= Angelo Petraglia =

American record producer and songwriter

Angelo Petraglia (born May 5, 1954) is an American record producer and songwriter. He was a member of the new wave band Face to Face and is best known for his work with Kings of Leon.

==Early life==
He was born in the Bronx and grew up in Pelham, New York. His father was a janitor and his mother was a bookkeeper. By the time he'd reached the third grade, he was playing guitar, inspired by Ricky Nelson’s brief promotional appearances at the end of Ozzie and Harriet.
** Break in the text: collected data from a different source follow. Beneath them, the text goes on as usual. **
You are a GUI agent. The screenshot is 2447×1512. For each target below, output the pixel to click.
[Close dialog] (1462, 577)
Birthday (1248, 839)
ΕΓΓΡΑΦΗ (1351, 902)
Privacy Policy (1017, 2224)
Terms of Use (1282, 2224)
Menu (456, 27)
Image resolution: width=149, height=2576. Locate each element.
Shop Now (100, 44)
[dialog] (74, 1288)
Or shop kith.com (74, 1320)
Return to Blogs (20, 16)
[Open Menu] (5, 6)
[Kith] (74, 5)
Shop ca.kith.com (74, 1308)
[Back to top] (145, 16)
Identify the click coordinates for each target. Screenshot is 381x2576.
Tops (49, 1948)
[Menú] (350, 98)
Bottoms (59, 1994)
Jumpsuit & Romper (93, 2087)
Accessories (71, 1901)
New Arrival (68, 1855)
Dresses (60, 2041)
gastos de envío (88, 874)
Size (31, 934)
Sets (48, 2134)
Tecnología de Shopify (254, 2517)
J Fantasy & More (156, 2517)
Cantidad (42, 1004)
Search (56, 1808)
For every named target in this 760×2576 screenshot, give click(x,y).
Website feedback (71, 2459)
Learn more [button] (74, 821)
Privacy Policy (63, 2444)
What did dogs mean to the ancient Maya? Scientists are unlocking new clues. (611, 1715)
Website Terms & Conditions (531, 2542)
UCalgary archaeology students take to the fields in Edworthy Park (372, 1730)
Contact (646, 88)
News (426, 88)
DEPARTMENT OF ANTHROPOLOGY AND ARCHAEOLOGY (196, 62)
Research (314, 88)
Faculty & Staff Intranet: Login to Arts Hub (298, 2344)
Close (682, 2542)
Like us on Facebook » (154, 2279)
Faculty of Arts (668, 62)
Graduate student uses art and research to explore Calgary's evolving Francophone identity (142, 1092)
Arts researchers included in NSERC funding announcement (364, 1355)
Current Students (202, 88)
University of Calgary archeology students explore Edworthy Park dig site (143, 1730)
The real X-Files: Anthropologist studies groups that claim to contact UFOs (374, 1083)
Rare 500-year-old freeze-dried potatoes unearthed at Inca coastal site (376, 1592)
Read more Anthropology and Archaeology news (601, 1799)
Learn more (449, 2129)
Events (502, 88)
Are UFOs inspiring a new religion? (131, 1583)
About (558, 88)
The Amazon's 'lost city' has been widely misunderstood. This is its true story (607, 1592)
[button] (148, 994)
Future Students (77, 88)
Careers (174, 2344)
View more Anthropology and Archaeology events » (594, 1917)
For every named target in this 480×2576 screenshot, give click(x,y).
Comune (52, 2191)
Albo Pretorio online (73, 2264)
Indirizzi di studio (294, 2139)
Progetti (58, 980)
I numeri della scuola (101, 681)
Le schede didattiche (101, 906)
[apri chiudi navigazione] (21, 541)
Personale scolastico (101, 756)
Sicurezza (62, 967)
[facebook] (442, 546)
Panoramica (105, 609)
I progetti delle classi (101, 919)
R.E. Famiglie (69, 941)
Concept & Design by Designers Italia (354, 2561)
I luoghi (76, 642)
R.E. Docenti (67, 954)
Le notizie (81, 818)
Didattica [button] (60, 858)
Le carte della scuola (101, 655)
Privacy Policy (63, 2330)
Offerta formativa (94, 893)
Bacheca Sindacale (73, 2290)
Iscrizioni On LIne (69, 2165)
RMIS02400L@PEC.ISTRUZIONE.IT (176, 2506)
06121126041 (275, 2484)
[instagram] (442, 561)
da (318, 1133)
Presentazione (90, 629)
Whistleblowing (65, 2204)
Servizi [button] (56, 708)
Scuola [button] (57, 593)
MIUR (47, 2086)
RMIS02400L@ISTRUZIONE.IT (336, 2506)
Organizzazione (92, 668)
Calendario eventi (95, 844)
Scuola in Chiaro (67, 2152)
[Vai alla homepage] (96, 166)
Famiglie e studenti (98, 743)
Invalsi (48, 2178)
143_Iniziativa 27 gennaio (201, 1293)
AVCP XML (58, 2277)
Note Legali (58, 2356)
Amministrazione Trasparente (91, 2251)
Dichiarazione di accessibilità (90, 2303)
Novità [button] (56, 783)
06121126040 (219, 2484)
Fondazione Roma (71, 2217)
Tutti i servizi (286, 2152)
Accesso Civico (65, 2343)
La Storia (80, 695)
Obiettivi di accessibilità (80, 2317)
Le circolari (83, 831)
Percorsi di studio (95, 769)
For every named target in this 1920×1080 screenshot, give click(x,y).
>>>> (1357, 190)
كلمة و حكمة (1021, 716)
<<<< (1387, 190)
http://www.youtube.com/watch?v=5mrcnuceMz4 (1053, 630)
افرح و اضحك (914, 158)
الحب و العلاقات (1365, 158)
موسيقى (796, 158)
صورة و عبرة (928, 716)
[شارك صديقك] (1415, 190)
He studied visual art at New England College.

==Songwriting career==
Petraglia has produced albums and co-written songs with Kings of Leon. He, along with Larry Gottlieb and Kim Richey, received a Grammy nomination as the songwriters for Trisha Yearwood’s hit "Believe Me Baby (I Lied)". Petraglia also wrote and produced Patty Griffin’s song "One Big Love" for her critically acclaimed record Flaming Red (1998). "One Big Love" was later recorded by Emmylou Harris and cut on her Grammy award-winning record Red Dirt Girl (2000). He also co-wrote a song on Taylor Swift's self-titled debut album. He has written songs for Warren Zanes (Del Fuegos), Peter Wolf and Kim Richey. He has also written songs for Martina McBride, Tim McGraw, The Black Keys, Sara Evans, Lee Ann Womack, Brooks and Dunn, and Jessica Andrews.

Petraglia performs "Why Can't I Say Goodnight" with Kim Richey, a song he wrote with Richey for Nashville. The song is performed by Sam Palladio (Gunnar) and Clare Bowen (Scarlett) in the show.